§ **Task prompt**
Repeat the first line of the listing and each line after it, exactly, through the line containing "Given: Open Favorites Center star icon".

§ **Input material**
──────────
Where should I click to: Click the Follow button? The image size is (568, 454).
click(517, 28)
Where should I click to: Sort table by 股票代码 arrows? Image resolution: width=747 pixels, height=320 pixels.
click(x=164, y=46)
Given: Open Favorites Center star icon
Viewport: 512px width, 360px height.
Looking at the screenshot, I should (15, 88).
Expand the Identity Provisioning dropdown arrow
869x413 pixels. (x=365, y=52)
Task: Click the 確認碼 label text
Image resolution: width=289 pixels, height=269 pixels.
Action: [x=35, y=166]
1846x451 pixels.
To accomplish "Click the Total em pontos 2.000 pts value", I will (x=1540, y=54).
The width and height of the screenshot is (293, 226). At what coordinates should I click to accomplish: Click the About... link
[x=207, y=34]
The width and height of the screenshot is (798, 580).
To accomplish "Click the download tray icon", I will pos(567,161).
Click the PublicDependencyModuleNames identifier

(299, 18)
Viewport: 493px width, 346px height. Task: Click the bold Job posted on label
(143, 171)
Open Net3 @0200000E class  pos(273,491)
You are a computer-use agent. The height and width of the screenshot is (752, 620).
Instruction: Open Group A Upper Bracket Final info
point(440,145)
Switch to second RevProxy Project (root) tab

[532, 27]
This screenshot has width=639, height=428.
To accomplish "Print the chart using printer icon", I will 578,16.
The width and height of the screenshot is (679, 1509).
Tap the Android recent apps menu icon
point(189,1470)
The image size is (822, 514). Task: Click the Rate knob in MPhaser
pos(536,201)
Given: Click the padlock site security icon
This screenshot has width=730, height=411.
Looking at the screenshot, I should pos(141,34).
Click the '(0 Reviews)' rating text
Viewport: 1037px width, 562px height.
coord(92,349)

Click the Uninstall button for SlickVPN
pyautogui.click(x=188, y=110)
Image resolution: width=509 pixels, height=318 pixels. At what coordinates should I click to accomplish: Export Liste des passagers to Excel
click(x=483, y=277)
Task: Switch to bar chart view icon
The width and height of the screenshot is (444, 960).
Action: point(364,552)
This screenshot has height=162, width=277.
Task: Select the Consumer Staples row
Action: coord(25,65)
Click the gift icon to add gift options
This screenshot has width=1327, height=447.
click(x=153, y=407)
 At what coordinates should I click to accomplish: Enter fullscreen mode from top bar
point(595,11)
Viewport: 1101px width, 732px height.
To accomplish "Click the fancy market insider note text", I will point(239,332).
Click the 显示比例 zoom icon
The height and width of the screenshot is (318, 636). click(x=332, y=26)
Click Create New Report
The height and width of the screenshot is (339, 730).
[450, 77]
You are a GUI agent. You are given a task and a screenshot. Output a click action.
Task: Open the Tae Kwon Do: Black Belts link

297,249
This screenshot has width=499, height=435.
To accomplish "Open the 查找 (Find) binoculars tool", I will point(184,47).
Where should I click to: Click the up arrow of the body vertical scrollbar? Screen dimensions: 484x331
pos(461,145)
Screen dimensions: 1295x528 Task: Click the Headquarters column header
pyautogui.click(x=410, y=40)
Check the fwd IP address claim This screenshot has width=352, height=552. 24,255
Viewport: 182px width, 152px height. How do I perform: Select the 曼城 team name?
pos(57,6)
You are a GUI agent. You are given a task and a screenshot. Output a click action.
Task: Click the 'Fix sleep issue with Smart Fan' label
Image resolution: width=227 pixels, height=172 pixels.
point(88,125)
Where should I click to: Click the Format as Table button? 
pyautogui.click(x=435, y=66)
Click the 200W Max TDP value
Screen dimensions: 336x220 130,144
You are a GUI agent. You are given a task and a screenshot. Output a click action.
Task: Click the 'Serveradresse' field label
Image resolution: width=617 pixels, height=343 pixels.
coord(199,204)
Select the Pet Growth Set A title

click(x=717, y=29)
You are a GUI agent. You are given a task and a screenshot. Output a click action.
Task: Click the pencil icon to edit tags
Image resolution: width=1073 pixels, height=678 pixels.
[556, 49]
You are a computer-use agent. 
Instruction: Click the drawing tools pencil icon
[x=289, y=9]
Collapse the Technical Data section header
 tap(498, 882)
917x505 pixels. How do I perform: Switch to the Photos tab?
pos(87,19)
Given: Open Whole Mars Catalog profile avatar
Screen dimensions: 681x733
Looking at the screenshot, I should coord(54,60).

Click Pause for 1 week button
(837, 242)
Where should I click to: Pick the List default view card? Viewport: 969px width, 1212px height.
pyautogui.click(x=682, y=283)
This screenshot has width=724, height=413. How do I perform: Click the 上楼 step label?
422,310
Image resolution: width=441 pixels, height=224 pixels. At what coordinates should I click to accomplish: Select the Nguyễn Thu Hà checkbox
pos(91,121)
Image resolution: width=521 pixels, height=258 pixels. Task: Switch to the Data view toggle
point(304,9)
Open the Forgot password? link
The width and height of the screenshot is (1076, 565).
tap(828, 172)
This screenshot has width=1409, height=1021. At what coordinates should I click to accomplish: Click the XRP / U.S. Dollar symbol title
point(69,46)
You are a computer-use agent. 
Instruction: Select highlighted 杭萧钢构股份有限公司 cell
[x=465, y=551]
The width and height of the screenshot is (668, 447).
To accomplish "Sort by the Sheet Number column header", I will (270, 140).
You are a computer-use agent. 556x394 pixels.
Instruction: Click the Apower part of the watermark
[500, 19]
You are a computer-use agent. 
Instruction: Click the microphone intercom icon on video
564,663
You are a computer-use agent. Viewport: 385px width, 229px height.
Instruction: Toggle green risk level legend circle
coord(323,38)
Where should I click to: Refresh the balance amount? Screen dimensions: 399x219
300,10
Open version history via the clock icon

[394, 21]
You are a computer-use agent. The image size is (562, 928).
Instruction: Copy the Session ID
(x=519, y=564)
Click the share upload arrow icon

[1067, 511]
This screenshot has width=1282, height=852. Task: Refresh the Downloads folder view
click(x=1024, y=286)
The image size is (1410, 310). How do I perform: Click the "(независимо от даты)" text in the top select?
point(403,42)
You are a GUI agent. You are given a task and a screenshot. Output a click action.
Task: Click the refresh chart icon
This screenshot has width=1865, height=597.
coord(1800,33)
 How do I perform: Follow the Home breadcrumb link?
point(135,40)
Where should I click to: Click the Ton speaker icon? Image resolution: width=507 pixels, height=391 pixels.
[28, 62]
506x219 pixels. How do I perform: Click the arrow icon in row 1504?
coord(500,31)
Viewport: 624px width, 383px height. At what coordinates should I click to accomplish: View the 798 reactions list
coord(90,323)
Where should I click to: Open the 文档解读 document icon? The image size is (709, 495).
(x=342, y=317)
──────────
§ **Result for this exercise**
Where should I click to: Click the Follow button? The image size is (568, 454).
click(517, 28)
Where should I click to: Sort table by 股票代码 arrows? Image resolution: width=747 pixels, height=320 pixels.
click(x=164, y=46)
Given: Open Favorites Center star icon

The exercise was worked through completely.